■重要な選手たちの肌感覚

 今回の視察で、森保監督は昨年のワールドカップに参加した選手たちと面談を繰り返した。

 ワールドカップを振り返って成果や課題を整理するための作業の一環なのだろう。ワールドカップでの戦いを通じて監督として森保自身が感じたことと、選手たちが感じたことの一致点や相違点を現段階で見つめ直しておくのは有意義なことだ。

 カタール・ワールドカップでは、森保監督は選手たちの意見を取り入れて戦い方を変更した。

 選手たちがピッチ上で感じたことをチーム作りに生かしたわけである。また、日常的にヨーロッパのクラブで戦っている選手ならではの肌感覚も重要な情報だった。

 そうした中で、森保監督はヨーロッパの選手たちが置かれている環境や彼らの日常の戦いぶりをもっと深く知る必要を感じたことだろう。

 各国リーグでのハイレベルな試合に臨むために、各クラブの監督からの緻密な戦術的要求に従って戦っている選手たち。その実情を見ておくことが必要だった。

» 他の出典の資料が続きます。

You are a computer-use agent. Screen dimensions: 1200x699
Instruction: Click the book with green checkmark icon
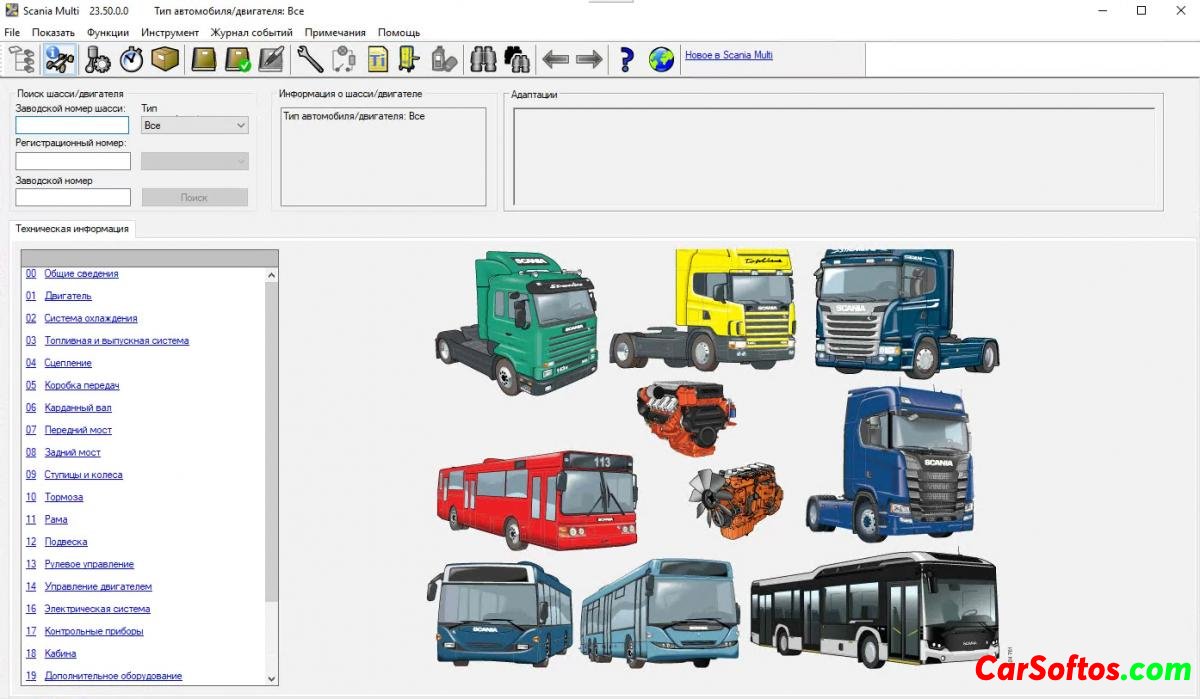click(238, 60)
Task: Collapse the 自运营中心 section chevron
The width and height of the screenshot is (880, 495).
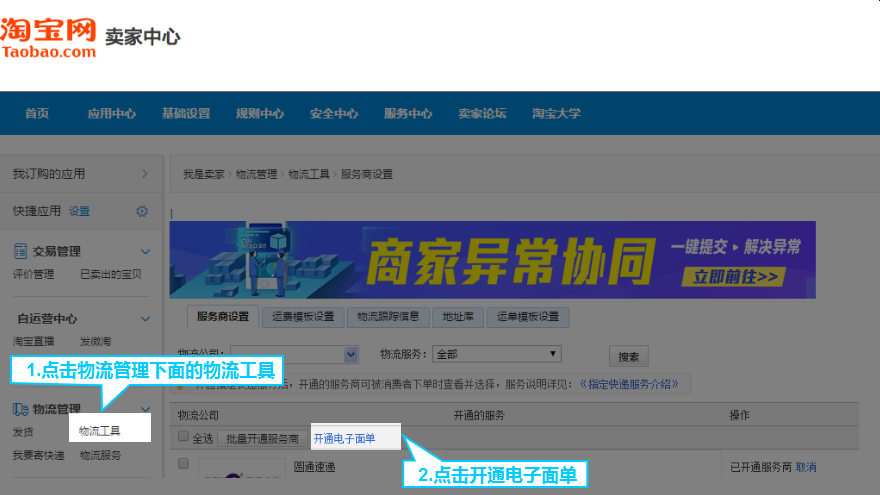Action: 145,319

 カタール・ワールドカップを控えた時期に新型コロナウイルス感染症が世界的に拡大したため、海外渡航が自由に行えない時期があった。海外渡航ができたとしても、帰国後の隔離期間には活動が制限されてしまうのでやはり海外渡航は難しかった。森保監督自身も「海外視察が自由にできない」ことへのもどかしさを感じていたのではないだろうか。